There’s another video called I was thinking about gay porn when I got my first T-shot. It incorporates snippets of a heartfelt, vulnerable conversation between someone about to go on T and his partner. Or, someone about to go on T and himself. ‘The testosterone won’t change you, you’re still you… Yeah, I’m trying, but you don’t understand.’ To visualise this self-in-flux, a body metamorphosing in ways both dangerous and necessary, Scum Boy’s pseudo-sexual chromatic cowboys might seem a ridiculous choice. In them, however, are metaphors that capture the complexities of transition. A reclamation of masculinity which is both empowering and grotesque. Bodies that mutate, dissipate, and regenerate, a process which is both emancipatory and unstable.
What interests me most about this work in particular is how imperative the medium is to the message. Documentary photography would have felt too exhibitionist; sculpture a fetish; painting, for lack of a better word, two-dimensional. Through digital animation, Scum Boy has achieved a poetics of both irony and sincerity, imagined-possibility and its adjacent anxieties.
And yet, most galleries in Cape Town have yet to show interest in digital art. ‘I do wish we had more finances in Cape Town galleries so we could experiment with more tech based exhibits,’ Scum Boy says. ‘I have so many ideas but no galleries with the resources to be able to pull it off.’ Mostly because, for now, digital art doesn’t sell.

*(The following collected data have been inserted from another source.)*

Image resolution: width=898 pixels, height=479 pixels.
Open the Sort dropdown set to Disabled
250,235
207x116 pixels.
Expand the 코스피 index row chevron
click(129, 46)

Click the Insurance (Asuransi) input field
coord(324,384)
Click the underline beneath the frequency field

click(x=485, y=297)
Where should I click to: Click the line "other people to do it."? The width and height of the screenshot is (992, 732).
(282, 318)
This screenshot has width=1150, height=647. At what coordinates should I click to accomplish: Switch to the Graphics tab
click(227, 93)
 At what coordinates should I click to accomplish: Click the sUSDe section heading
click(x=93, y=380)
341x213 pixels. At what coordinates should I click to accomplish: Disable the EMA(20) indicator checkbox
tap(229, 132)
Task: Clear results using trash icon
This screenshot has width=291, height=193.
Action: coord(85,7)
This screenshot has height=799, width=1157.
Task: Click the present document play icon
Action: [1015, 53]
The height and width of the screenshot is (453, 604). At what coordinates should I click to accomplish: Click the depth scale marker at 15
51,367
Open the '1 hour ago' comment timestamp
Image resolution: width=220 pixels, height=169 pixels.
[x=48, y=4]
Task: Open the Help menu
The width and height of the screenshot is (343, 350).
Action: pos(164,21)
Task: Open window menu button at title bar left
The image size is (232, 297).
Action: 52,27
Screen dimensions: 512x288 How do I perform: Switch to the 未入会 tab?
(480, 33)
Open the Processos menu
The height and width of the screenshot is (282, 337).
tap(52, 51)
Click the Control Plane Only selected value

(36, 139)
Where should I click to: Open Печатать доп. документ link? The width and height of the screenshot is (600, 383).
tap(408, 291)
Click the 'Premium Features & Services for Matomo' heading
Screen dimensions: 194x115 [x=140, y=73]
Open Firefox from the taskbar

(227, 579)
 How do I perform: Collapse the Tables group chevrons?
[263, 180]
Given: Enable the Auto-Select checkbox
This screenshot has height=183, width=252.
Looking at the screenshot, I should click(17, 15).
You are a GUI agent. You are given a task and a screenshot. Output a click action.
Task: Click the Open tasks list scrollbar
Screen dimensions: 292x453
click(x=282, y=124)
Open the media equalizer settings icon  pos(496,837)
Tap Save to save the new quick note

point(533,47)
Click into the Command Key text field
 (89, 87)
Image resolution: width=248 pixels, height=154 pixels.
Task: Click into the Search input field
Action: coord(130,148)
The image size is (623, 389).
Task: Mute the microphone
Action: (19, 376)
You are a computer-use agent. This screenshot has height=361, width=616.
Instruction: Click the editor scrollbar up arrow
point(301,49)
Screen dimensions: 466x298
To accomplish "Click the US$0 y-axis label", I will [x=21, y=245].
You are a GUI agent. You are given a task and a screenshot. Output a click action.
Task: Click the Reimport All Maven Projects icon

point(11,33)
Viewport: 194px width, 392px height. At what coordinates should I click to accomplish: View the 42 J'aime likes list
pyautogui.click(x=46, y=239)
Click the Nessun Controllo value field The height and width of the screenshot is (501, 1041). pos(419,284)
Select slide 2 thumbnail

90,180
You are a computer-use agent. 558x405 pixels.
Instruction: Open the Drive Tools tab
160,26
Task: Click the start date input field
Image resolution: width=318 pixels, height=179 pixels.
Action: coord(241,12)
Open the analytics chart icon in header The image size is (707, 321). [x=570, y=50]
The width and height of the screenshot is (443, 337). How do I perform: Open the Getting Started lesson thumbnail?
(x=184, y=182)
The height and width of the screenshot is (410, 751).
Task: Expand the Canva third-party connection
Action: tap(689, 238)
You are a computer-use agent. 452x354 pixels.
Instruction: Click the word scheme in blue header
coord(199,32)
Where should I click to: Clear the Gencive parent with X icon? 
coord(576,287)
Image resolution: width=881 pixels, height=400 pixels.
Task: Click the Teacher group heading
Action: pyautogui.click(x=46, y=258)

I wonder how attitudes might change during and after quarantine, where the only art we can access is digitised. Galleries may very well become more and more anachronistic. In that case, viewers may turn to artists like Scum Boy for quicker, more direct distribution of content. Artists stand to benefit in terms of self-sufficiency; forgoing participation in the gallery system leaves them in more control of distribution, curation, sales, and archive. Then again, democratic as it may be in theory, Instagram is a warped system. If the art world moves increasingly towards it, famous artists of the future will be determined not by import, quality, or institutional support, but the artists’ adeptness at self-marketing and algorithm-swaying. Contrary to popular belief, ‘online’ does not necessarily mean ‘accessible.’ The internet certainly does more to reproduce power dynamics than upend them. And an art world mediated entirely through Instagram – funneling even more power into the hands of Zuckerberg and his cronies – is not a future I would advocate for.
All I know is, as long as the internet continues to be a space for both experimentation and subjugation, it will become an ever-more important battleground, for artists and for all of us.